Indian philosophy Books The term Indian philosophy (Sanskrit: Darshanas), refers to the traditions of philosophical thought that originated in the Indian subcontinent, including Hindu philosophy and Jain philosophy. Competition between the various schools was intense during their formative years. Indian thinkers viewed philosophy as a practical necessity that needed to be cultivated in order to understand how life can best be led. They centred philosophy on an assumption that there is a unitary underlying order, which is all pervasive and omniscient. Vedic mantras are recited at Hindu prayers, religious functions and other auspicious occasions.

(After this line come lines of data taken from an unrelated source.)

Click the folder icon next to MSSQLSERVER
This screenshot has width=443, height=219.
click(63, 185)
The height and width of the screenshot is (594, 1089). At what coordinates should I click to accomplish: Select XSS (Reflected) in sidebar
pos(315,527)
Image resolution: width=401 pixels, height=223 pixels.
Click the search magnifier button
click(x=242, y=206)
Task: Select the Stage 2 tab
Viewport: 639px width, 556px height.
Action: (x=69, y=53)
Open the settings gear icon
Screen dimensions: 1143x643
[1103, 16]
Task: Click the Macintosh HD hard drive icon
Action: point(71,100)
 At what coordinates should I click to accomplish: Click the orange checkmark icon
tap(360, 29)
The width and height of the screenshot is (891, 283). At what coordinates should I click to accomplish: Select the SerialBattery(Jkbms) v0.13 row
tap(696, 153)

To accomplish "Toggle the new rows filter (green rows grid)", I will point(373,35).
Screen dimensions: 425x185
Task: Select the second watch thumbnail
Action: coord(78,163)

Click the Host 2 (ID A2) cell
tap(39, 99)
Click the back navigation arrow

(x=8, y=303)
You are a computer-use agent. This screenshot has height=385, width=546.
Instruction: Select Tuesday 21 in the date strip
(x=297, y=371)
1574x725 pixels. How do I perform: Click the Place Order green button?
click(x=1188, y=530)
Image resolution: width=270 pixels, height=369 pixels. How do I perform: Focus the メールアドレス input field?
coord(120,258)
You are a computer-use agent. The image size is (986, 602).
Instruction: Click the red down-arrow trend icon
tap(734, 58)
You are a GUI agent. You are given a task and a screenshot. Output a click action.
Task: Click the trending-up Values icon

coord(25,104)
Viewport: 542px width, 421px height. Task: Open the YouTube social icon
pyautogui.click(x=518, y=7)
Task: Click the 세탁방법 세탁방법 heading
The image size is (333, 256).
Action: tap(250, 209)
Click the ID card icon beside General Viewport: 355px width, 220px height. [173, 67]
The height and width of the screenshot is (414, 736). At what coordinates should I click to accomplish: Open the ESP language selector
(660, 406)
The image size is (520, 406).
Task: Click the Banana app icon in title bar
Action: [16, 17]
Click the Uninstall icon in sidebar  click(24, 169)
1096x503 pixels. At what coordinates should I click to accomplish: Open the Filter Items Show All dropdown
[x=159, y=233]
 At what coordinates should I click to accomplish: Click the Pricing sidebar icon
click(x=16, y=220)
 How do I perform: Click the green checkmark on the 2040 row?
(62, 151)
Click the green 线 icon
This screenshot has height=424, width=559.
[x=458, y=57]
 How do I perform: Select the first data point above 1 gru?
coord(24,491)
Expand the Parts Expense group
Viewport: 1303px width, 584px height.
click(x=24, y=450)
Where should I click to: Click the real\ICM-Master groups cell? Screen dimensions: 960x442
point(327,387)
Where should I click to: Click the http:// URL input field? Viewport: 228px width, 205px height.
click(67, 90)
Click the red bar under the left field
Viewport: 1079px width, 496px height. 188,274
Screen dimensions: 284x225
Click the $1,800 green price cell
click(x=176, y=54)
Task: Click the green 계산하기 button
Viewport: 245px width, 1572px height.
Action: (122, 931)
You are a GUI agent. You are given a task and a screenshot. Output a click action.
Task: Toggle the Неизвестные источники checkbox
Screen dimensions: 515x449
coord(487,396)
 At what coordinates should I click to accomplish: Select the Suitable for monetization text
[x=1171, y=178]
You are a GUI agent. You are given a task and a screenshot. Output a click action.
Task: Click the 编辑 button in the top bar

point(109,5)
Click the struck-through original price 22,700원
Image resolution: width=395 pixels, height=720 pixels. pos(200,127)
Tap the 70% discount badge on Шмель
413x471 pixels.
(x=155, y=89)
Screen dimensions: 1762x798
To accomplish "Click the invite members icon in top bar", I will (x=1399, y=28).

The Vedas (Sanskrit: "knowledge") are a large body of texts originating in Ancient India. They form the oldest layer of Sanskrit literature and the oldest sacred texts of Hinduism. The various Indian philosophies and sects have taken differing positions on the Vedas. Schools of Indian philosophy which cite the Vedas as their scriptural authority are classified as "orthodox." Modern Indian philosophy was developed during British period (1750 - 1947). The philosophers in this era gave contemperory meaning to traditional philosophy. Swami Vivekananda, Rabindranath Tagore, Sri Aurobindo and Ramana Maharshi among others, interpreted traditional Indian philosophy in terms of contemperory significance.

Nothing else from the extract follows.